* [EXERCISE INSTRUCTIONS]: Give the lines again, unchanged, starting with the line containing "Instruction: Click Zapłać payment button" and ending with the last line of the data below.

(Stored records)
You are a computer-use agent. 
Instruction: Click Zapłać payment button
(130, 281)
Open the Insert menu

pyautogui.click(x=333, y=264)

* [ANSWER TO THIS EXERCISE]:
Instruction: Click Zapłać payment button
(130, 281)
Open the Insert menu

pyautogui.click(x=333, y=264)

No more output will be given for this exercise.